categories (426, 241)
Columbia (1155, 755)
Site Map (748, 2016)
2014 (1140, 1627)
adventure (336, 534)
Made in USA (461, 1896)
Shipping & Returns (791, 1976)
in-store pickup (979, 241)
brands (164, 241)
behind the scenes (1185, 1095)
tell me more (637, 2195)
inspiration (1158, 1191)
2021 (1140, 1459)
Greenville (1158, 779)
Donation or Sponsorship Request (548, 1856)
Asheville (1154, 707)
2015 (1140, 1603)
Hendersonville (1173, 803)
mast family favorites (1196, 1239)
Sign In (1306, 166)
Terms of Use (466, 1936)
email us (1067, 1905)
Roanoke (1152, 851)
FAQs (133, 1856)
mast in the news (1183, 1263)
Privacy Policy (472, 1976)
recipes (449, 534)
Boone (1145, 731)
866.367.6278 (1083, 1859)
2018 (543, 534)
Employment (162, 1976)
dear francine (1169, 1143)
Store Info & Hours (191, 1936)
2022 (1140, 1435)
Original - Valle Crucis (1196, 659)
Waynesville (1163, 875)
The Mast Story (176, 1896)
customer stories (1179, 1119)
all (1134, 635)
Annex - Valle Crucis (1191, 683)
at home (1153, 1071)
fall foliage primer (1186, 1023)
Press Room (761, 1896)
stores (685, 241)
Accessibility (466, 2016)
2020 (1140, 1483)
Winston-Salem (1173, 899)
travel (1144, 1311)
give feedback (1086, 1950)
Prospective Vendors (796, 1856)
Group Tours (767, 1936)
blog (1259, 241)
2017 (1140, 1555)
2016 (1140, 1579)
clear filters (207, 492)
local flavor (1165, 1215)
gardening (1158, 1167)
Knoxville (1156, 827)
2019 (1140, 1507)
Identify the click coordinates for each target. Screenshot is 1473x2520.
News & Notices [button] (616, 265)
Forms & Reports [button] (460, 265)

※

[GIVEN TASK]
Update every row above by replacing "Valle Crucis" with "Banner Elk", and leave everything else unchanged.

[EXPECTED ANSWER]
categories (426, 241)
Columbia (1155, 755)
Site Map (748, 2016)
2014 (1140, 1627)
adventure (336, 534)
Made in USA (461, 1896)
Shipping & Returns (791, 1976)
in-store pickup (979, 241)
brands (164, 241)
behind the scenes (1185, 1095)
tell me more (637, 2195)
inspiration (1158, 1191)
2021 (1140, 1459)
Greenville (1158, 779)
Donation or Sponsorship Request (548, 1856)
Asheville (1154, 707)
2015 (1140, 1603)
Hendersonville (1173, 803)
mast family favorites (1196, 1239)
Sign In (1306, 166)
Terms of Use (466, 1936)
email us (1067, 1905)
Roanoke (1152, 851)
FAQs (133, 1856)
mast in the news (1183, 1263)
Privacy Policy (472, 1976)
recipes (449, 534)
Boone (1145, 731)
866.367.6278 (1083, 1859)
2018 (543, 534)
Employment (162, 1976)
dear francine (1169, 1143)
Store Info & Hours (191, 1936)
2022 (1140, 1435)
Original - Banner Elk (1196, 659)
Waynesville (1163, 875)
The Mast Story (176, 1896)
customer stories (1179, 1119)
all (1134, 635)
Annex - Banner Elk (1191, 683)
at home (1153, 1071)
fall foliage primer (1186, 1023)
Press Room (761, 1896)
stores (685, 241)
Accessibility (466, 2016)
2020 (1140, 1483)
Winston-Salem (1173, 899)
travel (1144, 1311)
give feedback (1086, 1950)
Prospective Vendors (796, 1856)
Group Tours (767, 1936)
blog (1259, 241)
2017 (1140, 1555)
2016 (1140, 1579)
clear filters (207, 492)
local flavor (1165, 1215)
gardening (1158, 1167)
Knoxville (1156, 827)
2019 (1140, 1507)
Identify the click coordinates for each target. Screenshot is 1473x2520.
News & Notices [button] (616, 265)
Forms & Reports [button] (460, 265)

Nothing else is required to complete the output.